Bersama-sama, ketiga kerangka kerja ini tidak hanya menentukan bagaimana exchanger harus dibangun, namun juga dokumentasi, catatan inspeksi, dan sertifikasi pihak ketiga apa yang harus disertakan dengan peralatan yang sudah jadi. Insinyur yang menentukan penukar panas untuk layanan petrokimia bertekanan tinggi harus memastikan bahwa pemasok mereka memiliki sertifikasi ASME aktif dan dapat menunjukkan kepatuhan Kelas R sebelum melanjutkan ke desain terperinci.

Mencocokkan Pemilihan Exchanger dengan Proses Petrokimia Tertentu

Kriteria material dan struktural yang abstrak pada akhirnya harus diterjemahkan ke dalam spesifikasi peralatan beton untuk setiap aplikasi proses. Contoh berikut menggambarkan bagaimana prinsip-prinsip di atas menyatu dalam praktiknya.

In penyulingan minyak mentah , rangkaian pemanasan awal beroperasi pada tekanan sedang (biasanya 20–50 bar) dengan minyak mentah yang sangat kotor di sisi cangkangnya. Lembaran tabung tetap atau unit shell-and-tube kepala mengambang yang terbuat dari baja karbon atau baja tahan karat merupakan standar, dengan batas korosi yang disesuaikan dengan perkiraan kandungan sulfur mentah dan masa pakai. Jika korosi asam naftenat merupakan risiko — umum terjadi pada minyak mentah dengan kadar TAN tinggi — baja tahan karat 316L atau 317L dikhususkan untuk metalurgi sisi tabung.

In pendinginan gas yang retak Di bagian hilir tungku etilen, penukar menangani gas proses pada suhu di atas 400°C dan tekanan 20–30 bar dengan potensi kokas dan pengotoran yang signifikan. Tabung berlapis Inconel di dalam cangkang baja karbon adalah solusi yang sudah mapan, menggabungkan ketahanan korosi suhu tinggi Inconel dengan ekonomi struktural baja karbon. Manajemen tegangan termal melalui desain tabung-U atau kepala mengambang sangat penting mengingat adanya perbedaan suhu ekstrem.

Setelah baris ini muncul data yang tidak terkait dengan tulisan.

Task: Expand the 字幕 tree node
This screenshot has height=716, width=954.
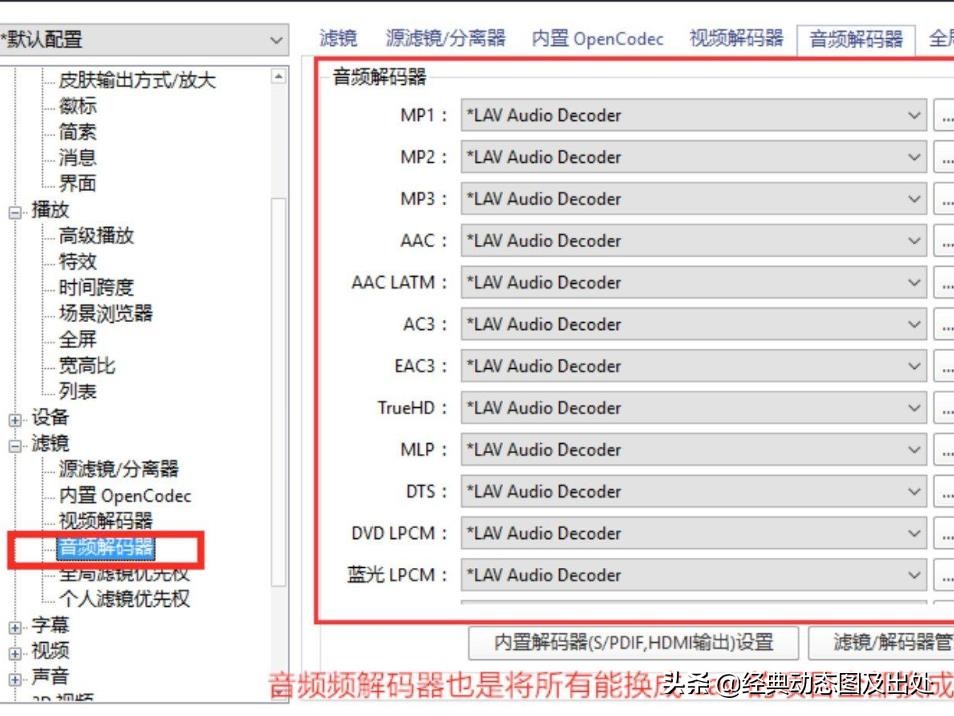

In pemisahan dan pencairan gas aplikasi — kilang LNG, unit pemisahan udara, dan sistem pemurnian hidrogen — suhu kriogenik dan persyaratan pertukaran panas multi-aliran mendukung teknologi sirip pelat aluminium brazing. Penukar ini mencapai pendekatan suhu di bawah 1°C, yang secara termodinamika penting untuk pemisahan yang efisien. Untuk penukar panas energi listrik dalam kombinasi instalasi petrokimia panas dan tenaga, konfigurasi pelat baja tahan karat atau Hastelloy umum terjadi di mana uap proses dan aliran buang korosif berpotongan.

Di semua aplikasi ini, proses seleksi mengikuti logika yang sama: menentukan selubung operasi secara tepat, mencocokkan bahan dengan kimia fluida, memilih struktur dengan persyaratan tekanan dan pemeliharaan, dan memverifikasi kepatuhan terhadap standar yang berlaku sebelum menyelesaikan spesifikasi. Peralatan yang memenuhi keempat kriteria akan memberikan keselamatan dan kinerja ekonomi jangka panjang bahkan di lingkungan petrokimia yang paling menuntut sekalipun.